* **Assignment**
Repeat the listing word for word. No pictures belong in the copy.

--- Material for the task Enclosed Below ---

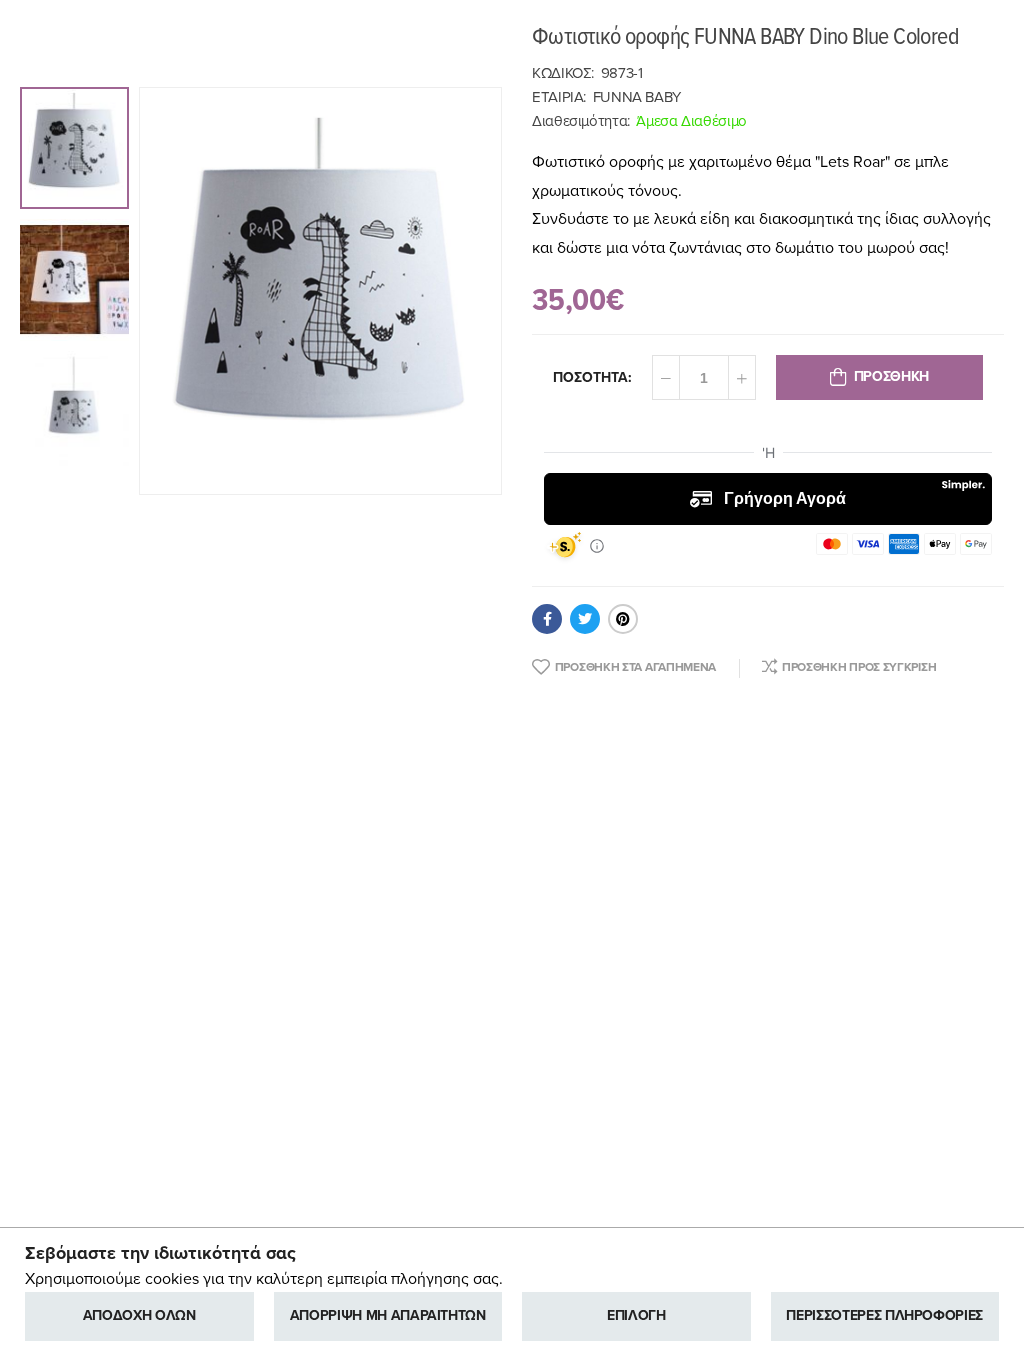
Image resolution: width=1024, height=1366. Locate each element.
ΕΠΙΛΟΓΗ (636, 1315)
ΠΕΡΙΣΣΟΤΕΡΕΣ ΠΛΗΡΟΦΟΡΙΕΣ (884, 1315)
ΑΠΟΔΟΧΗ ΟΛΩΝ (139, 1315)
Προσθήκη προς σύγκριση (859, 667)
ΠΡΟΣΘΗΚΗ (891, 376)
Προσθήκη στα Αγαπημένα (635, 667)
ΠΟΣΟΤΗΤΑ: (592, 377)
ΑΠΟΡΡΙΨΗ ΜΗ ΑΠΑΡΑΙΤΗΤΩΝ (388, 1315)
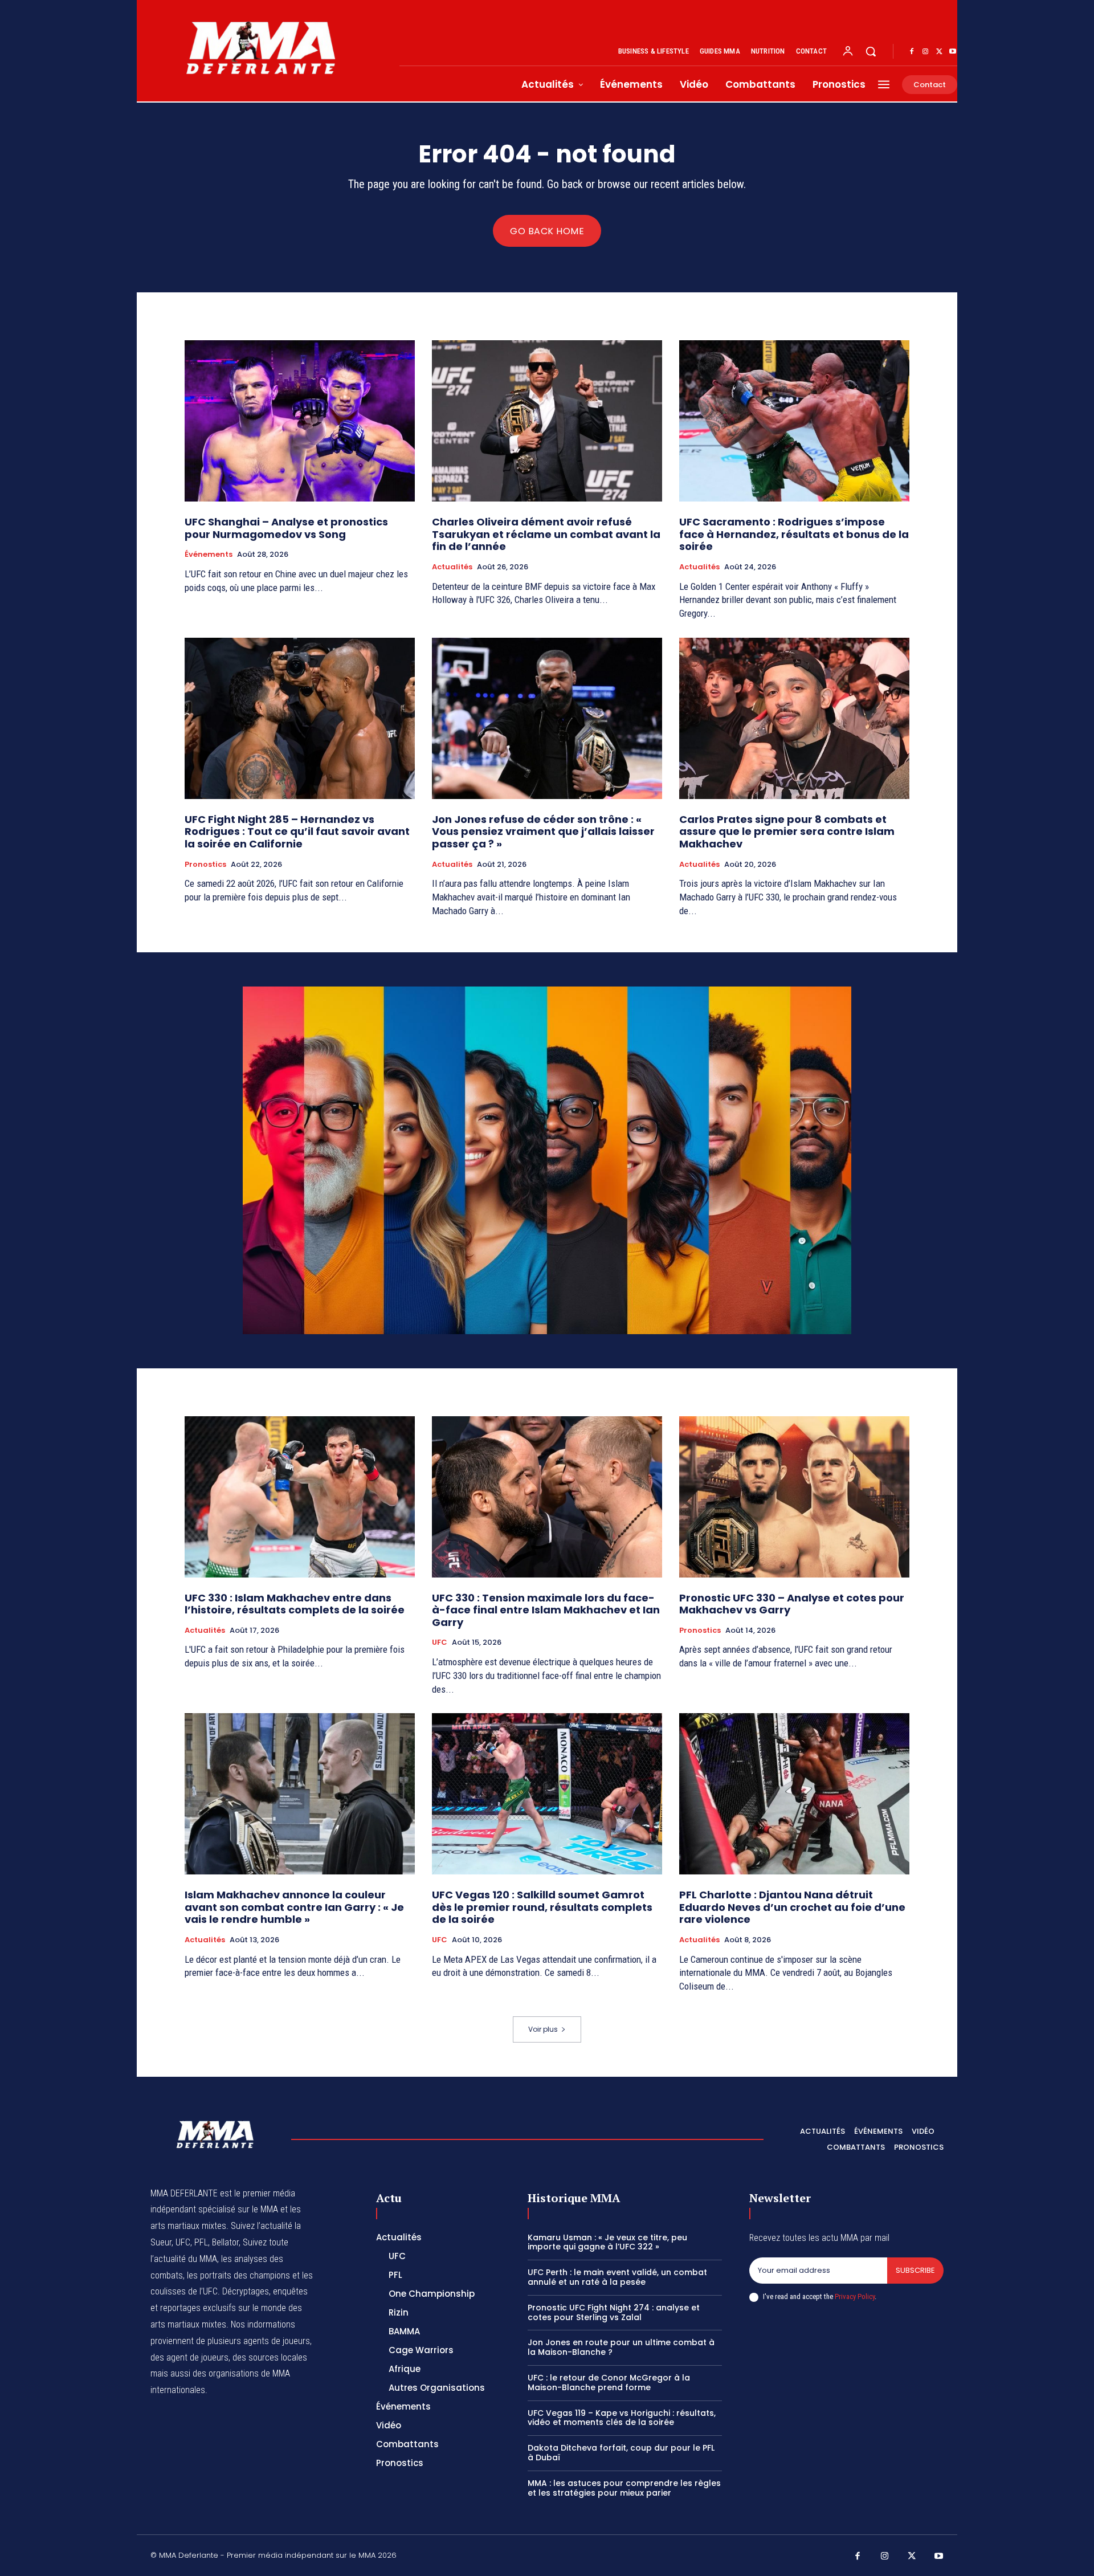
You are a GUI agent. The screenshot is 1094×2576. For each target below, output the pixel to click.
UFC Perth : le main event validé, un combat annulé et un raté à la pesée (617, 2277)
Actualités (452, 567)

--- End of Enclosed Material for the task ---

* **Response**
Image resolution: width=1024, height=1366. Locate each element.
ΕΠΙΛΟΓΗ (636, 1315)
ΠΕΡΙΣΣΟΤΕΡΕΣ ΠΛΗΡΟΦΟΡΙΕΣ (884, 1315)
ΑΠΟΔΟΧΗ ΟΛΩΝ (139, 1315)
Προσθήκη προς σύγκριση (859, 667)
ΠΡΟΣΘΗΚΗ (891, 376)
Προσθήκη στα Αγαπημένα (635, 667)
ΠΟΣΟΤΗΤΑ: (592, 377)
ΑΠΟΡΡΙΨΗ ΜΗ ΑΠΑΡΑΙΤΗΤΩΝ (388, 1315)
You are a GUI agent. The screenshot is 1094×2576. For each target below, output the pixel to click.
UFC Perth : le main event validé, un combat annulé et un raté à la pesée (617, 2277)
Actualités (452, 567)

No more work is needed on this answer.